_Excerpt to read_
━━━━━━━━━━━━━━━━━━━━━━━━━━━━━━

He deceived the general public into thinking that, in the following statements to the press, he was talking about inventing. In fact, it was all in code, as he was really explaining his experiences of life to the cognoscenti of the ‘Perfect Tomato Club’.
I have decoded his gardening work here for you, and have included a photo of his efforts to sterilize tomato seeds for storage: -
  1. "To invent a new type of tomato frame, you need a good imagination and a pile of junk."
  2. "The opportunity to grow the perfect tomato is missed by most people because it is dressed in grubby clothes and looks like work"
  3. "Gardening is one-percent inspiration and ninety-nine percent perspiration"
  4. "I haven't failed to grow the perfect tomato, I've found 10,000 ways that don't work"
  5. "Good tomatoes are what happen when opportunity meets with planning"
  6. "I never failed once. Growing the perfect tomato just happened to be a 2000-step process"
  7. "I never did a day's work in my life. It was all fun"
  8. "Nearly every man who wants to develop the prefect tomato works it up to the point where it looks impossible, and then he gets discouraged. That's not the place to become discouraged."

━━━━━━━━━━━━━━━━━━━━━━━━━━━━━━

_Work to be completed_
Can you reproduce the passage about growing the perfect tomato in full, word for word?

_Data section_
━━━━━━━━━━━━━━━━━━━━━━━━━━━━━━

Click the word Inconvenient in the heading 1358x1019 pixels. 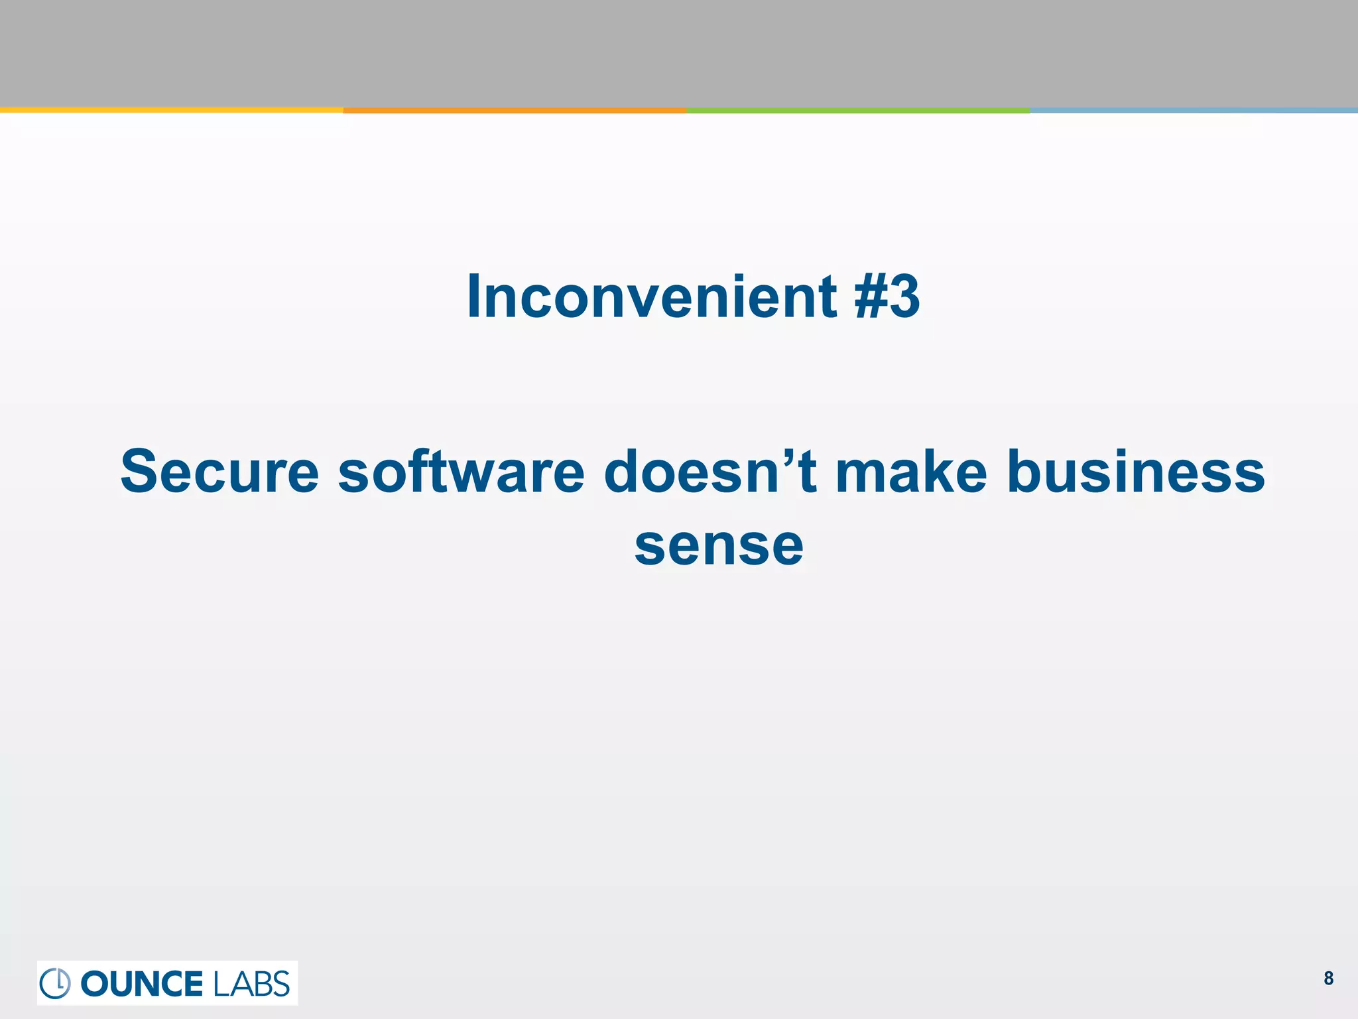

━━━━━━━━━━━━━━━━━━━━━━━━━━━━━━

_Task response_
He deceived the general public into thinking that, in the following statements to the press, he was talking about inventing. In fact, it was all in code, as he was really explaining his experiences of life to the cognoscenti of the ‘Perfect Tomato Club’.
I have decoded his gardening work here for you, and have included a photo of his efforts to sterilize tomato seeds for storage: -
  1. "To invent a new type of tomato frame, you need a good imagination and a pile of junk."
  2. "The opportunity to grow the perfect tomato is missed by most people because it is dressed in grubby clothes and looks like work"
  3. "Gardening is one-percent inspiration and ninety-nine percent perspiration"
  4. "I haven't failed to grow the perfect tomato, I've found 10,000 ways that don't work"
  5. "Good tomatoes are what happen when opportunity meets with planning"
  6. "I never failed once. Growing the perfect tomato just happened to be a 2000-step process"
  7. "I never did a day's work in my life. It was all fun"
  8. "Nearly every man who wants to develop the prefect tomato works it up to the point where it looks impossible, and then he gets discouraged. That's not the place to become discouraged."